Harmony level reflects how harmonious the composite image is. In particular, given a composite image, we adopt the BargainNet in [4] to extract the domain codes of the foreground region and background region, and then assess the harmony level based on the Euclidean distance between two domain codes.

Shadow Generation aims to generate plausible shadow for the foreground object in the composite image. Here we adopt a diffusion model to generate shadow for the foreground object according to background information, which is is built upon ControlNet [11] and trained on DESOBAv2 dataset [12]. The DESOBAv2 dataset is an extension version of our DESOBA dataset [5] by adding more images and object-shadow pairs.

Object placement assessment is to verify whether a composite image is plausible in terms of the object placement. A reasonable placement satisfies that the foreground object should be placed at a reasonable location on the background considering location, size, occlusion, semantics, and etc. The first object placement assessment dataset is constructed in [6] and used in GracoNet [9], in which the object placement assessment task is regarded as a binary classification problem.

Generative Composition aims to generate realistic composite images based on a foreground image of a specific object, a background image, and a bounding box indicating the foreground placement. Here we use the “Composition” version of Controllable Composition (ControlCom) [10] to produce composition image, which is built on pretrained stable diffusion by taking masked background and noisy latent image as input.

The background and foreground images used in our demo are obtained from the RealHM [7] and AIM-500 [8] datasets, respectively.

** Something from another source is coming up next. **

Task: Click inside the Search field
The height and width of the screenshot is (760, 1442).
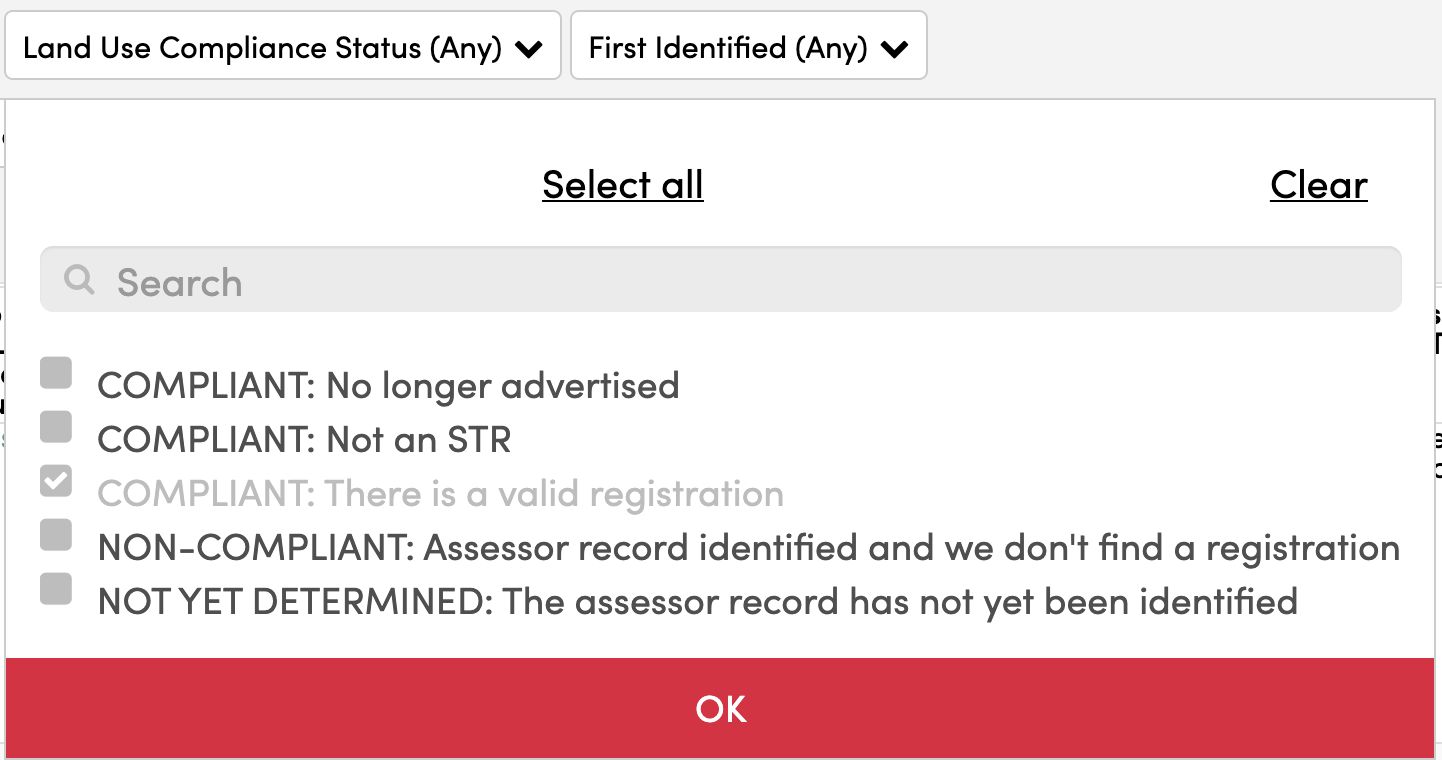Action: [400, 281]
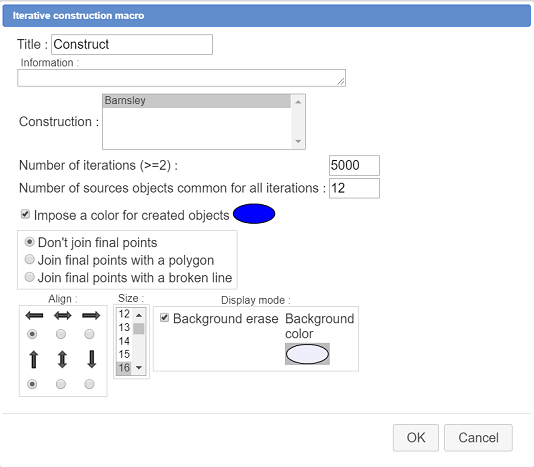Select size 14 in the Size list

point(124,341)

More resources (e.g., paper, code, dataset) for image composition can be found in https://github.com/bcmi/Awesome-Image-Composition.

Reference

[1] Li Niu, Wenyan Cong, Liu Liu, Yan Hong, Bo Zhang, Jing Liang, Liqing Zhang, "Making Images Real Again: A Comprehensive Survey on Deep Image Composition", arXiv preprint:2106.14490, 2021. [pdf]

[2] Wenyan Cong, Xinhao Tao, Li Niu, Jing Liang, Xuesong Gao, Qihao Sun, Liqing Zhang, "High-Resolution Image Harmonization via Collaborative Dual Transformations", CVPR, 2022. [pdf] [dataset]

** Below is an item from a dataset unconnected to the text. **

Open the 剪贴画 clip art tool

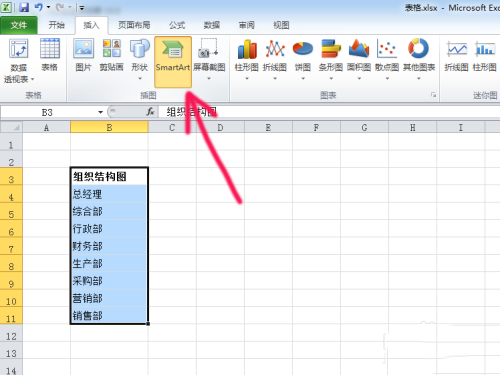112,55
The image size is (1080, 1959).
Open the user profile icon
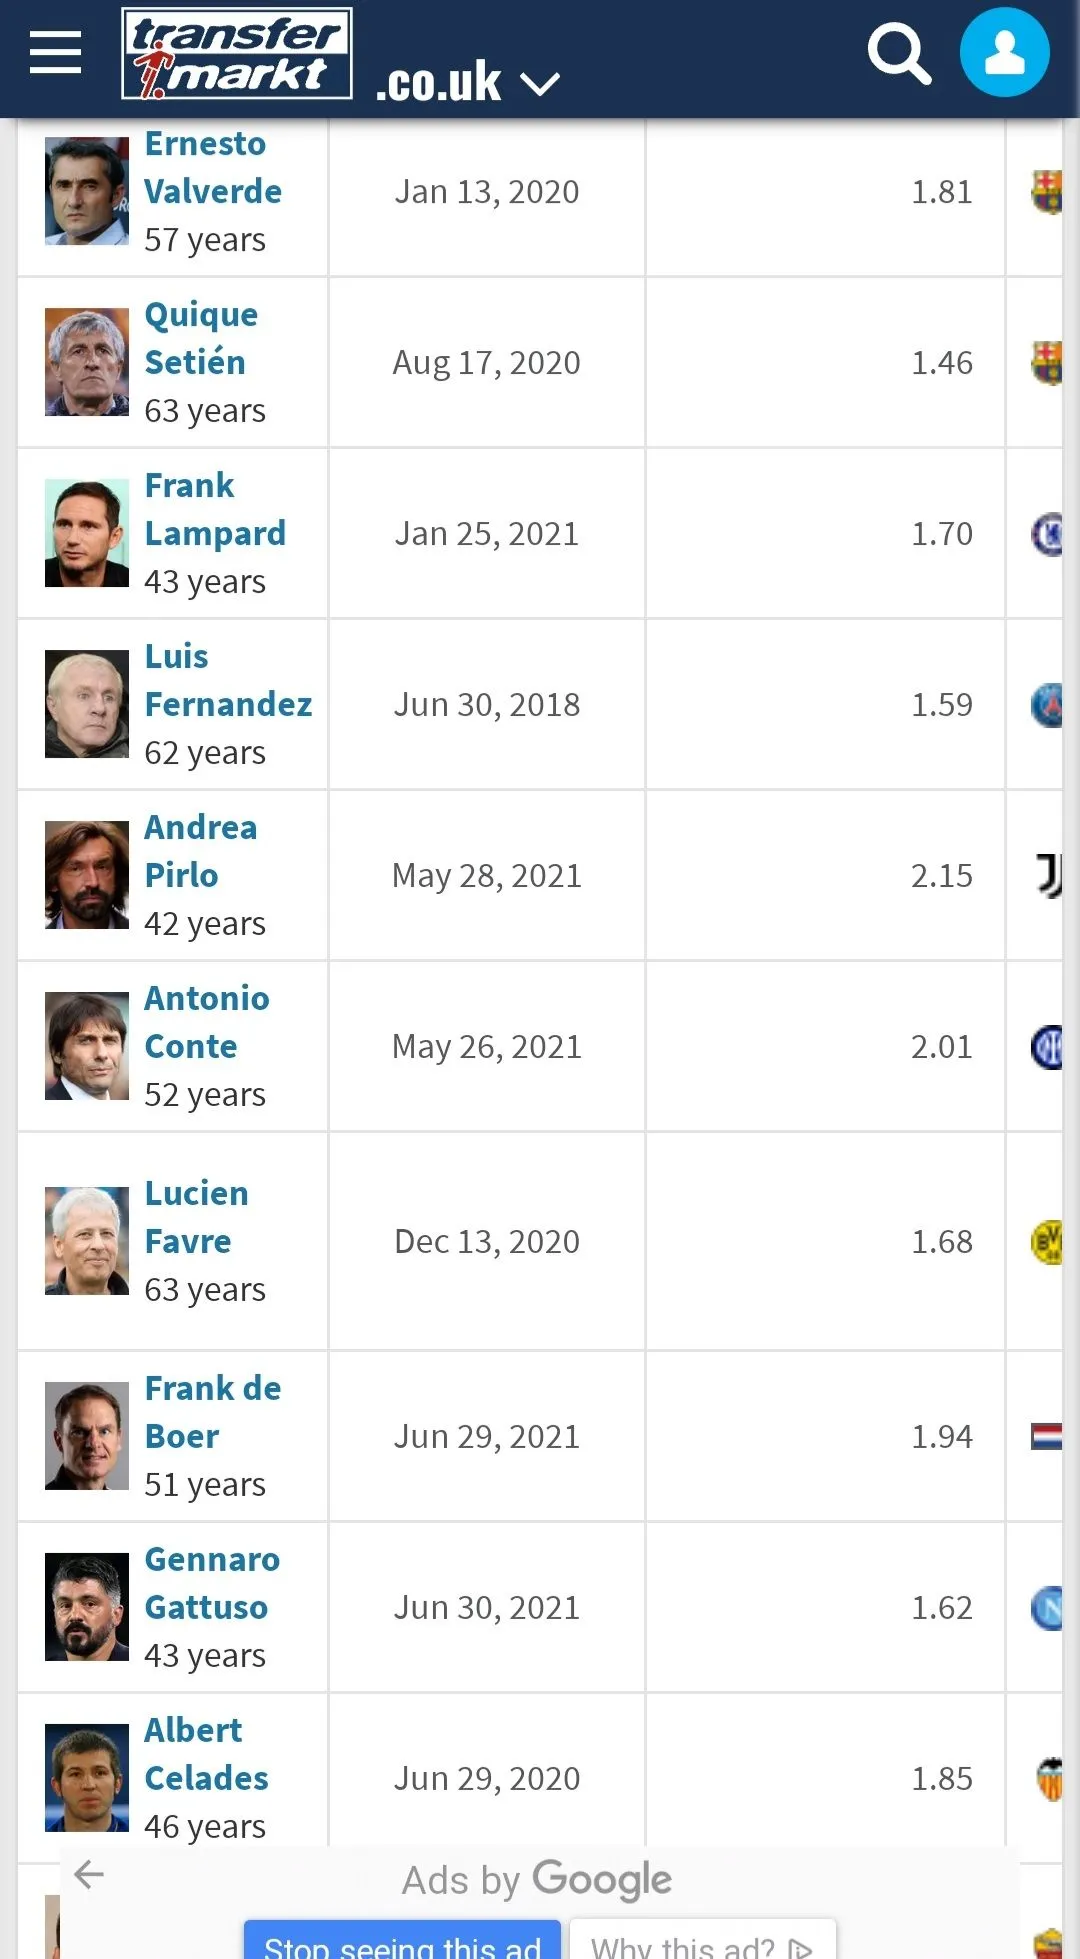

[3] Wenyan Cong, Jianfu Zhang, Li Niu, Liu Liu, Zhixin Ling, Weiyuan Li, Liqing Zhang, "DoveNet: Deep Image Harmonization via Domain Verification", CVPR, 2020. [pdf] [dataset&code]

[4] Wenyan Cong, Li Niu, Jianfu Zhang, Jing Liang, Liqing Zhang, "BargainNet: Background-Guided Domain Translation for Image Harmonization", ICME, 2021. [pdf] [code]

[5] Yan Hong, Li Niu, Jianfu Zhang, Liqing Zhang, "Shadow Generation for Composite Image in Real-world Scenes", AAAI, 2022. [pdf] [dataset&code]

[6] Liu Liu, Zhang Bo, Li Jiangtong, Niu Li, Liu Qingyang, Liqing Zhang, "OPA: Object Placement Assessment Dataset", arXiv preprint:2107.01889, 2021. [pdf] [dataset]

[7] Yifan Jiang, He Zhang, Jianming Zhang, Yilin Wang, Zhe Lin, Kalyan Sunkavalli, Simon Chen, Sohrab Amirghodsi, Sarah Kong, Zhangyang Wang, "SSH: A Self-Supervised Framework for Image Harmonization", ICCV, 2021. [pdf] [dataset]

[8] Jizhizi Li, Jing Zhang, Dacheng Tao, "Deep Automatic Natural Image Matting", IJCAI, 2021. [pdf] [dataset]

[9] Siyuan Zhou, Liu Liu, Li Niu, Liqing Zhang, "Learning Object Placement via Dual-path Graph Completion", ECCV, 2022. [pdf] [code]

[10] Bo Zhang, Yuxuan Duan, Jun Lan, Yan Hong, Huijia Zhu, Weiqiang Wang, Li Niu, "ControlCom: Controllable Image Composition using Diffusion Model", arXiv preprint:2308.10040, 2023. [pdf] [code]

[11] Lvmin Zhang, Huijia Zhu, Anyi Rao, Maneesh Agrawala, "Adding Conditional Control to Text-to-Image Diffusion Models", ICCV, 2023. [pdf] [code]

[12] Qingyang Liu, Junqi You, Jianting Wang, Xinhao Tao, Bo Zhang, Li Niu, "Shadow Generation for Composite Image Using Diffusion Model", CVPR, 2024. [pdf] [dataset]